Acorda reaches agreement to cover foreign sales of MS drug
Acorda Therapeutics Inc., a Hawthorne-based biotech company, announced an agreement to develop, commercialize and gain regulatory clearances for its new multiple sclerosis drug in foreign markets with the assistance of another biotech company.
Biogen Idec of Cambridge, Mass., will handle the marketing and regulatory approvals for the Fampridine-SR medication in foreign markets. Acorda said that it will receive an upfront payment of $110 million and additional payments of up to $400 million from Biogen based on the sales track record of the medication, which is designed to improve the walking ability of multiple sclerosis victims.
The agreement also calls for Biogen to make royalty payments to Acorda on foreign sales of Fampridine-SR.

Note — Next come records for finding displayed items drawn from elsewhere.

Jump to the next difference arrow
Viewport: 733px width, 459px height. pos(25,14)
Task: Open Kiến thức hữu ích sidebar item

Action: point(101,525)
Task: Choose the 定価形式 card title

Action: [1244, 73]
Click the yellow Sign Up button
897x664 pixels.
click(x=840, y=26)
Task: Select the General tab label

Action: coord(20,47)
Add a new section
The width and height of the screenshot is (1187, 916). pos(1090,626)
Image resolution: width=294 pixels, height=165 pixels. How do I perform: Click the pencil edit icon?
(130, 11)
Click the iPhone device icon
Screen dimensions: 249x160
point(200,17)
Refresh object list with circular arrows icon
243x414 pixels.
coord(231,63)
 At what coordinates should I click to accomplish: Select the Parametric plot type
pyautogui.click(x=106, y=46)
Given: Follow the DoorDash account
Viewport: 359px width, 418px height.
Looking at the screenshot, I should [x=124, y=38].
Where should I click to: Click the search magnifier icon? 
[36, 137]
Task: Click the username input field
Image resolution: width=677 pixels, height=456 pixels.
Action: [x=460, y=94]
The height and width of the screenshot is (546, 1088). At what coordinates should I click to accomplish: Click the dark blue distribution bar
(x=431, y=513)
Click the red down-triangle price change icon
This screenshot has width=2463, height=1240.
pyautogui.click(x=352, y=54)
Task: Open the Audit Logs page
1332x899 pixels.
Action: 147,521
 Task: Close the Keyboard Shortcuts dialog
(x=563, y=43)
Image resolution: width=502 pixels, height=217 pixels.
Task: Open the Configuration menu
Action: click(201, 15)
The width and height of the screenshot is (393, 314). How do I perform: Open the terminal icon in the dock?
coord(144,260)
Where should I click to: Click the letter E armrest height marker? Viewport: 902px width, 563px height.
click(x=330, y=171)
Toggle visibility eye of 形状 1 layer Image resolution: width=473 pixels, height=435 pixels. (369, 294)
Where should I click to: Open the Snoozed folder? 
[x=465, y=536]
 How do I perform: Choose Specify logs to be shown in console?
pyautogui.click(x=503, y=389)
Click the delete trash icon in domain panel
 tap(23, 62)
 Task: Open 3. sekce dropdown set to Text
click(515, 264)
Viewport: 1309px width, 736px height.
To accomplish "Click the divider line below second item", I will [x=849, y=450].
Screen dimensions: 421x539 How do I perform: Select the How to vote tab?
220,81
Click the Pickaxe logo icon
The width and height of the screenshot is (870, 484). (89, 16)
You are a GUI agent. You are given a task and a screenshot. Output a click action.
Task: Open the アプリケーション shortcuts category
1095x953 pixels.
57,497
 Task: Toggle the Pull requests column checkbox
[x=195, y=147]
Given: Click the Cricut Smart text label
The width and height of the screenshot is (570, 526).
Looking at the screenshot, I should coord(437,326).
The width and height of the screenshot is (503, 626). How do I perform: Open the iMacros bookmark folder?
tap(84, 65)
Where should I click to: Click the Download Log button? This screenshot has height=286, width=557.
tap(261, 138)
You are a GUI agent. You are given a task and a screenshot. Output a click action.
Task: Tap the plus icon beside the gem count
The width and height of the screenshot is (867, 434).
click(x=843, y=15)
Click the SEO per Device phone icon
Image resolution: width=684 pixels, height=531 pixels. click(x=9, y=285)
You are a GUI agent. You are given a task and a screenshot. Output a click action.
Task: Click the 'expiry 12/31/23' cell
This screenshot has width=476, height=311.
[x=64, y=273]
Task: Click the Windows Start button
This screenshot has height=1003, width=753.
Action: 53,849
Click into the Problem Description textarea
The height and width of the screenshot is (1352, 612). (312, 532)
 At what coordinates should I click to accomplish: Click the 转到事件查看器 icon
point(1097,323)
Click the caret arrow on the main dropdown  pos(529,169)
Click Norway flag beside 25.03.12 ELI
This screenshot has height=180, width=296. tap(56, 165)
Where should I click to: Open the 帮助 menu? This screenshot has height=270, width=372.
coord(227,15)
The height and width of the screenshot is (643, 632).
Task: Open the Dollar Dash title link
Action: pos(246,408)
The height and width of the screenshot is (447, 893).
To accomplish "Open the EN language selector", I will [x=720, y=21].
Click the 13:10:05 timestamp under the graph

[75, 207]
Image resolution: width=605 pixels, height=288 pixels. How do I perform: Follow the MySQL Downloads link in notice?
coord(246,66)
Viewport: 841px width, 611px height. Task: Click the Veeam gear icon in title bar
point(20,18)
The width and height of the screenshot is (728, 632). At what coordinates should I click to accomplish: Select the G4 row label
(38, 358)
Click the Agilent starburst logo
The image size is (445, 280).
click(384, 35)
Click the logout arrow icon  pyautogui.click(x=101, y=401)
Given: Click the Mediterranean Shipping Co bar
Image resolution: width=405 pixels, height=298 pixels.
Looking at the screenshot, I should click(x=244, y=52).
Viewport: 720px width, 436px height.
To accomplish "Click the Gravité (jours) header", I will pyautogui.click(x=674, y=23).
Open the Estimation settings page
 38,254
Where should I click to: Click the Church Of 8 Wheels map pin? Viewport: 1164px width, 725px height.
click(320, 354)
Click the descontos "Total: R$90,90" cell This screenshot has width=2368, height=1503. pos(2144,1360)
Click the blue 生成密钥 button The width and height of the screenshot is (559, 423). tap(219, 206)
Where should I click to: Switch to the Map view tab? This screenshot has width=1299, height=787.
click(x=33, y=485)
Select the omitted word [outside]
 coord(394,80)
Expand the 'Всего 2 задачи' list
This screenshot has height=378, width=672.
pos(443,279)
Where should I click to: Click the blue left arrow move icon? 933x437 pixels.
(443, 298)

Another drug company, Elan, will continue to manufacture Fampridine-SR, based on an existing agreement with Acorda.
Acorda is currently seeking approval for the medication in U.S. markets from the Food and Drug Administration. The drug is also eligible for a centralized regulatory review in Europe, potentially opening up huge new markets for the medication if it receives approval.
Acorda has been working on the development of the drug since the mid-1990s.
“Biogen Idec has outstanding capabilities in commercializing neurology and oncology products and is known globally for its reputation as an innovative leader in the field of multiple sclerosis,” Ron Cohen, president and chief executive officer of Acorda, said in a written statement. “We are delighted to be working with them to make Fampridine-SR, if approved, available to people living with MS in Europe, Canada, Australia and other areas of the world.”